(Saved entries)
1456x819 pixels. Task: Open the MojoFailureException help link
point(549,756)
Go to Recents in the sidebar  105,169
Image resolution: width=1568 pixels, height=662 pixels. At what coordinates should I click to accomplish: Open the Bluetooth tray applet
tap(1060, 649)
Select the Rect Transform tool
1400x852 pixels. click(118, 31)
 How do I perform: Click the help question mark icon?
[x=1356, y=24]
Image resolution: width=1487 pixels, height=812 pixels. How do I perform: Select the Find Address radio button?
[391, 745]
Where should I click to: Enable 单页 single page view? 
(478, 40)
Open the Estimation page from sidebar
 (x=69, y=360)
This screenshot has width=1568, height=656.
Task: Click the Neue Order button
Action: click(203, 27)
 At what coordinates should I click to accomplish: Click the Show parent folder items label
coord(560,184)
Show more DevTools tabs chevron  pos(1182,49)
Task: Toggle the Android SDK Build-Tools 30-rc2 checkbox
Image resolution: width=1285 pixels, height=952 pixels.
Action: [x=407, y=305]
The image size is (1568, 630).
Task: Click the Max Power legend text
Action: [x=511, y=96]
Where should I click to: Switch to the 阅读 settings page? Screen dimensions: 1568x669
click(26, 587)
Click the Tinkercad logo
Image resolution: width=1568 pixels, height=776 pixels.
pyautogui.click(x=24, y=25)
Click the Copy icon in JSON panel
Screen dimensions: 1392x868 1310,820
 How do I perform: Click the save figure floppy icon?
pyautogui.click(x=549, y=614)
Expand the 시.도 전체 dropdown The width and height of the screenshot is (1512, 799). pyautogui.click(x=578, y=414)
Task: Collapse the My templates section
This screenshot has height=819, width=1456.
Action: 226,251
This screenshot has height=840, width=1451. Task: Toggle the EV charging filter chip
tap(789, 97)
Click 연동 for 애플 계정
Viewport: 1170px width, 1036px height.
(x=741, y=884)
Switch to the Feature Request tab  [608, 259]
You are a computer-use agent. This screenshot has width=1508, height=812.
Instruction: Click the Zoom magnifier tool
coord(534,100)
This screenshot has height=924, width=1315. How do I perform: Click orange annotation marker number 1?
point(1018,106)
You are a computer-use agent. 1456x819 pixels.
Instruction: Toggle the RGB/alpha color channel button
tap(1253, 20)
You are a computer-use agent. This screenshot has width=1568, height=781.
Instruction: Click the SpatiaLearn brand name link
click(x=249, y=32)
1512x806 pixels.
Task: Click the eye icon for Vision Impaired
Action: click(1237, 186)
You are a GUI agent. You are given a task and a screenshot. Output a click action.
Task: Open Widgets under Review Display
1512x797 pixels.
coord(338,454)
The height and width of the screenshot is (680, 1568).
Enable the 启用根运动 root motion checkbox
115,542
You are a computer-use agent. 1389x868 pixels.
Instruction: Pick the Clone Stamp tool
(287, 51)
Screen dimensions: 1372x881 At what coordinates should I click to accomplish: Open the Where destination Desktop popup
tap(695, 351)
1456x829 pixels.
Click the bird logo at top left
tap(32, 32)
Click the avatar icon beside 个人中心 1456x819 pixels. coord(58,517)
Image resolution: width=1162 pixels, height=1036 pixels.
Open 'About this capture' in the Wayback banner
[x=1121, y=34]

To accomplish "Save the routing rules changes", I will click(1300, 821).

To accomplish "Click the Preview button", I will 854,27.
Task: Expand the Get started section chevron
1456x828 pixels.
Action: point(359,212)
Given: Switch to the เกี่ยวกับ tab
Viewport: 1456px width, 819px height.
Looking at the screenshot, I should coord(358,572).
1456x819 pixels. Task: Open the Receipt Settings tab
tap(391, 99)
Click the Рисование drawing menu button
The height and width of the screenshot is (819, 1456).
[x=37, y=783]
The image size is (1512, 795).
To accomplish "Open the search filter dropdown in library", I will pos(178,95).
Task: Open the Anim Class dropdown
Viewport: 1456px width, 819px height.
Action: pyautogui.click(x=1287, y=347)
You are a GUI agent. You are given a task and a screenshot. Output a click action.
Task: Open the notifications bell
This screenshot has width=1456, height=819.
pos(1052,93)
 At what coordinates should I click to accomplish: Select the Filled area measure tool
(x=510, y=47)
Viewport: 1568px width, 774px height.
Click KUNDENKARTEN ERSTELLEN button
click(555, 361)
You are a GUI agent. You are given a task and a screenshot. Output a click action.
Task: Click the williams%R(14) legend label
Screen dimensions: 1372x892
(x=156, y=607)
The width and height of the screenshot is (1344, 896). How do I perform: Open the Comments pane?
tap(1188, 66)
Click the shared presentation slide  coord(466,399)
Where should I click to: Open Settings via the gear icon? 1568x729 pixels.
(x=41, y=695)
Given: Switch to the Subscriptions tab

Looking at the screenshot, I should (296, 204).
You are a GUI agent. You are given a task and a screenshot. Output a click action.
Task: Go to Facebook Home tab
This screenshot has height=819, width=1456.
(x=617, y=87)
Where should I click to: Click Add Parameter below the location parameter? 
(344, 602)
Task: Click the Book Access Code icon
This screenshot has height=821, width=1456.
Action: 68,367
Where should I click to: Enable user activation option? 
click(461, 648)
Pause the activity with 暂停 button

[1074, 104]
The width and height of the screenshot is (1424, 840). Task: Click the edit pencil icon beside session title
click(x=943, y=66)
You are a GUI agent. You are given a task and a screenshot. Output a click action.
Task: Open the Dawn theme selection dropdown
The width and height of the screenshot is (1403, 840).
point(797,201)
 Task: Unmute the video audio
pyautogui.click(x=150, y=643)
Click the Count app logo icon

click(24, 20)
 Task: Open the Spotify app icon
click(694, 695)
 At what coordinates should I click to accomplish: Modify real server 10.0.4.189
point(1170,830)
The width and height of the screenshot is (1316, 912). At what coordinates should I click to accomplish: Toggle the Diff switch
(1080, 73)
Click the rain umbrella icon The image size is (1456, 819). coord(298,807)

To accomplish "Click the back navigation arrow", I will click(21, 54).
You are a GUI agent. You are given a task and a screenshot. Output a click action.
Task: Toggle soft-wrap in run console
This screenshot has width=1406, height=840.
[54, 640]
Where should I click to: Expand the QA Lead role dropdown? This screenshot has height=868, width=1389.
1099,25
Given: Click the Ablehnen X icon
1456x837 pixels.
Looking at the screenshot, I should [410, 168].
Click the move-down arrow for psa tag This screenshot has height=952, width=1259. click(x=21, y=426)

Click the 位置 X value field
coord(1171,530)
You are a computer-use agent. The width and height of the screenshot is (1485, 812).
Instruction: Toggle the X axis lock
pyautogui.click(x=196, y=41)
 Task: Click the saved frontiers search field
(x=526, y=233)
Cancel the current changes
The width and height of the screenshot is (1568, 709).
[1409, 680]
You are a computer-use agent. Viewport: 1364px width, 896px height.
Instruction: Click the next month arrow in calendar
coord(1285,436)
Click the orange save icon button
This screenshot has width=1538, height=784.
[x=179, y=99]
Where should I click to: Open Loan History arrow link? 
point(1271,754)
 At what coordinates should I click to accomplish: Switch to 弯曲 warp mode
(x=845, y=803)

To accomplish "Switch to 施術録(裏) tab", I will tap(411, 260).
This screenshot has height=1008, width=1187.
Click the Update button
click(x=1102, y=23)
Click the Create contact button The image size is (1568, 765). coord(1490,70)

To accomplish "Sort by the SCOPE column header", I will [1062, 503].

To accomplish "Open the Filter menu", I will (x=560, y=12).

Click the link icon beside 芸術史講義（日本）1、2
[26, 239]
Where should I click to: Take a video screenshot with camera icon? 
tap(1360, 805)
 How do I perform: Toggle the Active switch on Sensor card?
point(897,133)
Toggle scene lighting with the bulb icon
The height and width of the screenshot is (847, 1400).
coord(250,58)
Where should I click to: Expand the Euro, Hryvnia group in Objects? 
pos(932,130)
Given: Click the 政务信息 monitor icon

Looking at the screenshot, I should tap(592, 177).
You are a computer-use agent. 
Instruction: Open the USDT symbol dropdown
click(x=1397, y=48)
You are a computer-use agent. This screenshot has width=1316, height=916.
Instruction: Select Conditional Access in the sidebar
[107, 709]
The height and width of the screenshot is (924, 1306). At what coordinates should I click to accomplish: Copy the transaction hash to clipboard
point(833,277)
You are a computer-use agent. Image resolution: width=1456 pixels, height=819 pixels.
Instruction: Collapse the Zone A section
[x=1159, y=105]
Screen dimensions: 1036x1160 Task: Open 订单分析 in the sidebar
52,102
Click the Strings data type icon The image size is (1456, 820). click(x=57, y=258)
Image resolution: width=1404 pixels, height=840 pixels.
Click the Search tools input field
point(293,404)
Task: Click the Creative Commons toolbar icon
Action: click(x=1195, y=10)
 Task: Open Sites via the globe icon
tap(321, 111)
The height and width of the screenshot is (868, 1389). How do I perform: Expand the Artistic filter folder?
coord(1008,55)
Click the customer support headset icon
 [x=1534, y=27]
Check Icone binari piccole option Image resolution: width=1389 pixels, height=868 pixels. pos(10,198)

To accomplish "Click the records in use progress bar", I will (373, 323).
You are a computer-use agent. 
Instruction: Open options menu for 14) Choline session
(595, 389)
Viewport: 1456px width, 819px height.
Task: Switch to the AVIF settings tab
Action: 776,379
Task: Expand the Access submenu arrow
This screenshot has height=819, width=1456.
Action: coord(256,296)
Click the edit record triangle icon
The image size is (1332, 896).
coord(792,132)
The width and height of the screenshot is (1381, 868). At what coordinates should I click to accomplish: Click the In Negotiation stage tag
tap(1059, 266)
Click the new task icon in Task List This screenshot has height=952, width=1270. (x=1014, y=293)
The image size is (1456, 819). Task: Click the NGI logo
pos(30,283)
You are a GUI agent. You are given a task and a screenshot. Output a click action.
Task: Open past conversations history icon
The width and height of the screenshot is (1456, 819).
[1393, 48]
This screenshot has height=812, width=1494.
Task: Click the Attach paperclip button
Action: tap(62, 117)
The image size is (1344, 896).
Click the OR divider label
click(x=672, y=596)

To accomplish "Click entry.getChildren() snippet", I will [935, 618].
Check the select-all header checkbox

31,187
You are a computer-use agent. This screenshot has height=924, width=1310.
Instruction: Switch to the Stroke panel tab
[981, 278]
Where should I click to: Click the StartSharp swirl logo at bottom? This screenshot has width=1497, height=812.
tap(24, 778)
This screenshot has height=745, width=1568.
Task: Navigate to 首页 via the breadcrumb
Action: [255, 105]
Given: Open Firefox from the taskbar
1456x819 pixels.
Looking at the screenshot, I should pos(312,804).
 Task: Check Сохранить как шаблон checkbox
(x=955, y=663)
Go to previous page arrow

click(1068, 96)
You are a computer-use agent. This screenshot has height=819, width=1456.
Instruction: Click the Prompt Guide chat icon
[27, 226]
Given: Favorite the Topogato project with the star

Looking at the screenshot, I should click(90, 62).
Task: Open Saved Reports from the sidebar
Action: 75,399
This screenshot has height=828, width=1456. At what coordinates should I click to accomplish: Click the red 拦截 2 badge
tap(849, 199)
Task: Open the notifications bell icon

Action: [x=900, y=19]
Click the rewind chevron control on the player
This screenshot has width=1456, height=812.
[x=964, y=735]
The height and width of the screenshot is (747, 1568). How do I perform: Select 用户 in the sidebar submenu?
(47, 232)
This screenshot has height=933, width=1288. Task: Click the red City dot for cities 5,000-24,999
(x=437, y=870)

◆ Work item: In the entries above, find each line with the word "computer" and return it.

◆ Answer to this task:
You are a computer-use agent. This screenshot has width=1508, height=812.
You are a computer-use agent. 1456x819 pixels.
You are a computer-use agent. This screenshot has width=1568, height=781.
You are a computer-use agent. 1389x868 pixels.
You are a computer-use agent. The width and height of the screenshot is (1485, 812).
You are a computer-use agent. Viewport: 1364px width, 896px height.
You are a computer-use agent. 
You are a computer-use agent. This screenshot has width=1316, height=916.
You are a computer-use agent. Image resolution: width=1456 pixels, height=819 pixels.
You are a computer-use agent. 
You are a computer-use agent. This screenshot has height=924, width=1310.
You are a computer-use agent. This screenshot has height=819, width=1456.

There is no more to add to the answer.